Gibson’s office was awarded a $1 million grant that she says, in conjunction with the Bronx District Attorney’s Office, will provide affected families with services and resources over the next three years. October, which is Domestic Violence Awareness month, included boroughwide events such as 5K Run/Walk/Roll, which was attended by 350 people.

“I was so uplifted by the stories of those survivors – you saw the tears coming from my eyes. How could you not feel the emotion of what these women went through?” said Bronx DA Darcel Clark.

According to 2021 data, there were 260,084 domestic violence incident reports filed by the NYPD, which comes out to an average of 700 calls a day. Photo courtesy Empire State Building

Reducing systemic harm in the borough is not just an undertaking for the Bronx electeds. Amongst a sea of purple-clad runners and walkers at the 5K race, survivors, advocates and those who have lost loved ones to domestic violence are figuring out how they can make inroads toward reducing violence in Bronx homes.

“I was lucky. I escaped, but I know it’s not like that for most survivors,” said Joanny Feliz, 23, who was in an abusive and controlling relationship for five years. “I have friends who live near me that don’t have a way out (from their abusers). I want to know what I can do to help her, and help anyone dealing with this.”

Community groups like Kingsbridge Heights Community Center (KHCC), which deals with both intimate harm prevention and trauma care for survivors of domestic violence, are actively engaging the neighborhood about the ways in which domestic violence permeates.

On the prevention side of things, Nicole Maiorano who works in KHCC’s Changing Futures Program, which provides services and support to adults and families that are victims of abuse, neglect and trauma, has made a concerted effort to open dialogue about domestic violence and harm at-large with younger audiences.

According to a U.S. Centers for Disease Control and Prevention report, one or more episodes of violence with an intimate partner or family member may increase a young adult’s risk of having a heart attack, stroke or heart failure hospitalization later in life.

In that same report researchers found that people who reported having had at least one exposure to domestic violence in the past year at the beginning of the study also had higher rates of self-reported alcohol use, smoking and depression.

“If the first time we’re having this conversation with somebody is when they’re 18 and away from home for the first time, I think it’s too late,” said Maiorano.”We think about how kids grow up and get married, but our teenagers are in relationships already and some may be experiencing unhealthy relationships.
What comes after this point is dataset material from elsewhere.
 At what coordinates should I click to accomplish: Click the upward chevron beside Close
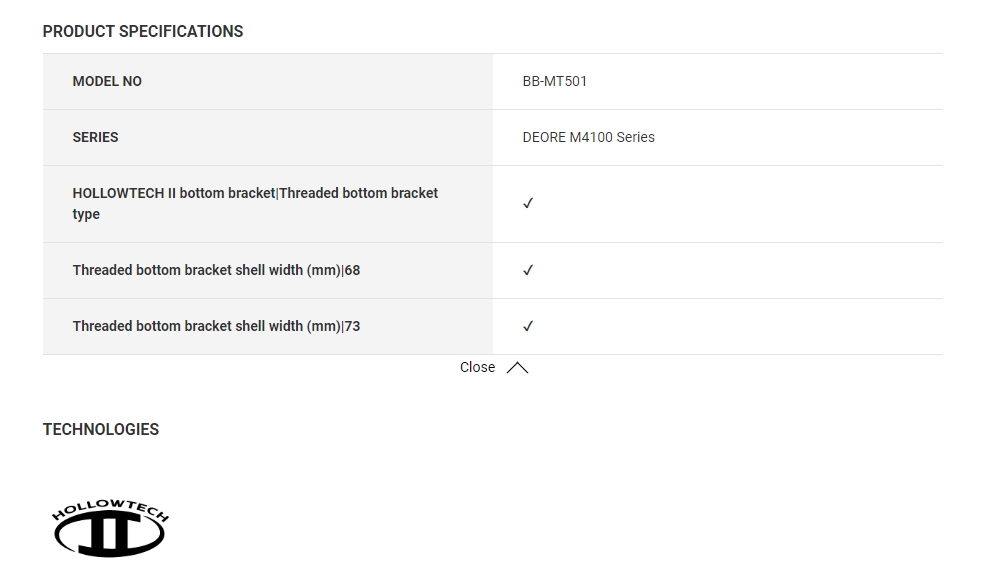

So making sure that the teenagers have a space to talk about it, to understand it, and to to process it is really important.”
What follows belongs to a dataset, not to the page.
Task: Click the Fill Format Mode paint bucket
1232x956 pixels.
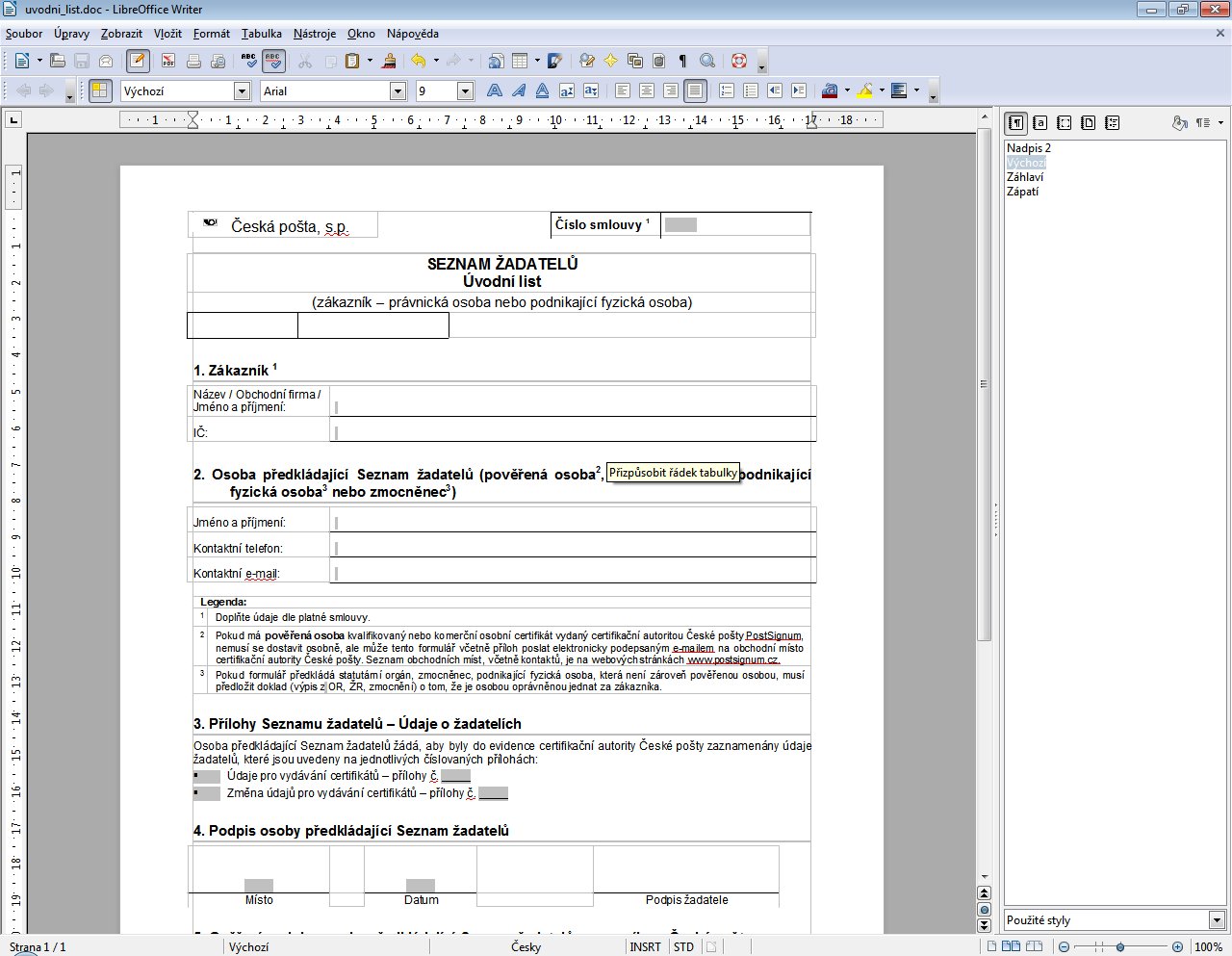Action: [1179, 123]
A report by the Urban Resource Institute (URI) revealed that economic abuse occurs in 98% of domestic violence cases, and survivors of domestic violence often are driven into poverty after leaving unsafe relationships, become homeless after leaving abusive partners, and have limited access to public assistance and other government resources.

“Our notions of safety must evolve so that when we think of safety for survivors of domestic violence, we also consider financial safety,” said Teal Inzunza, program director of the URI Economic Empowerment Program and one of the report’s co-authors. “You cannot have physical safety and a stable future without financial security and independence. Many survivors cite high debt loads, lack of access to safe housing, and scarce financial resources, including public benefits, as major obstacles to leaving their abusers. Breaking financial barriers to safety and healing will support survivors seeking safety, whatever that means to them, and begin the journey to build a stable future for themselves and their families.”

KHCC’s Changing Future’s Program says it’s helped 300 Bronx children and families annually, and in an effort to reduce barriers for survivors and those experiencing violence, it’s the only program in the Bronx to offer completely free long-term treatment services while asking no questions about immigration status.